GRP/GRPR signaling pathway aggravates hyperuricemia-induced renal inflammation and fibrosis via ABCG2-dependent mechanisms

The gastrin-releasing peptide receptor (GRPR) binds to ligands such as gastrin-releasing peptide (GRP) and plays a variety of biological roles. In this study, we investigated the therapeutic effect of a novel gastrin-releasing peptide receptor antagonist RH-1402 in hyperuricemia-induced kidney fibrosis and its underlying mechanisms. We conducted enzyme linked immunosorbent assay (ELISA) and immunohistochemical analyses and found that proGRP and GRPR expression levels were significantly increased in patients with hyperuricemic nephropathy (HN) and HN mice.
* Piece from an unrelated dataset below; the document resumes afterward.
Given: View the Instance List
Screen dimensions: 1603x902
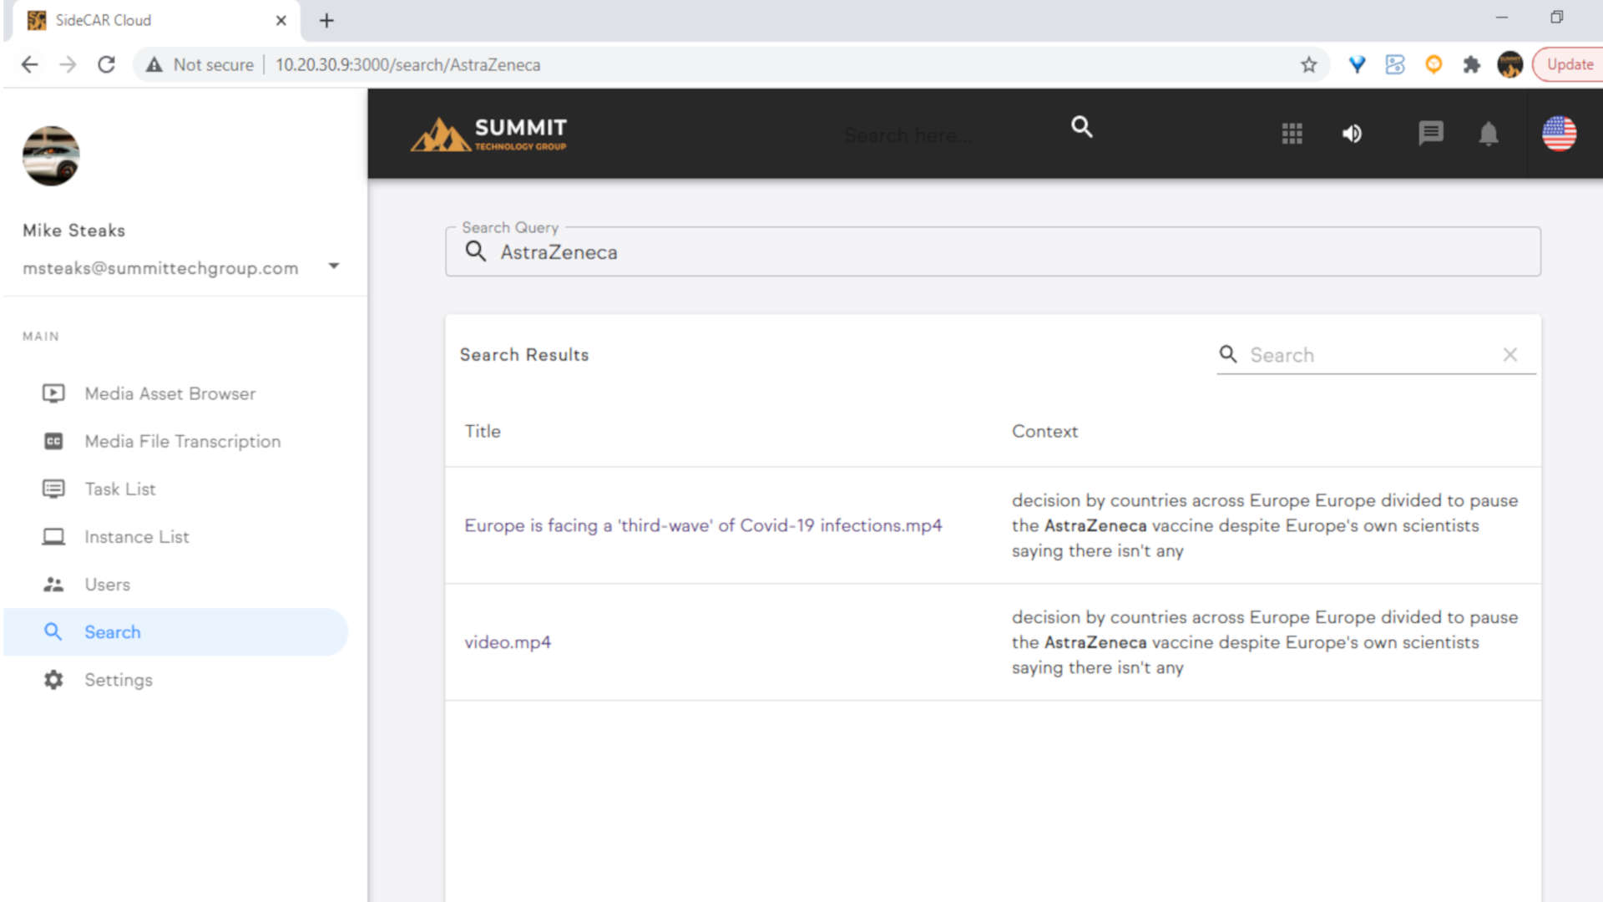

GRPR knockdown significantly attenuated inflammatory and fibrotic responses in adenosine-treated human proximal tubule epithelial cells. GRPR knockout or GRPR conditional knockout in renal tubular epithelial cells significantly alleviated the decline in renal function and fibrosis in HN mice in vivo. RNA-seq and String database analysis revealed that GRP/GRPR promoted HN by suppressing the ABCG2/PDZK1 and increasing TGF-β/Smad3 levels by activating the NF-κB pathway. Overexpression of GRPR increased TGF-β/Smad3 levels, where as it reduced ABCG2/PDZK1 levels in adenosine-treated HK2 cells, which was reversed by the NF-κB inhibitor. Furthermore, we evaluated the therapeutic effects of the novel GRPR inhibitor RH-1402 on hyperuricaemia-induced renal injury and evaluated the inflammatory and fibrosis responses in vivo and in vitro. Pre-treatment with RH-1402 attenuated hyperuricaemia-induced renal injury, restored renal function, and suppressed renal inflammation and fibrosis. Taken together, GRPR enhances hyperuricaemia-induced tubular injury, inflammation, and renal fibrosis via ABCG2-dependent mechanisms and may serve as a promising therapeutic target for HN treatment.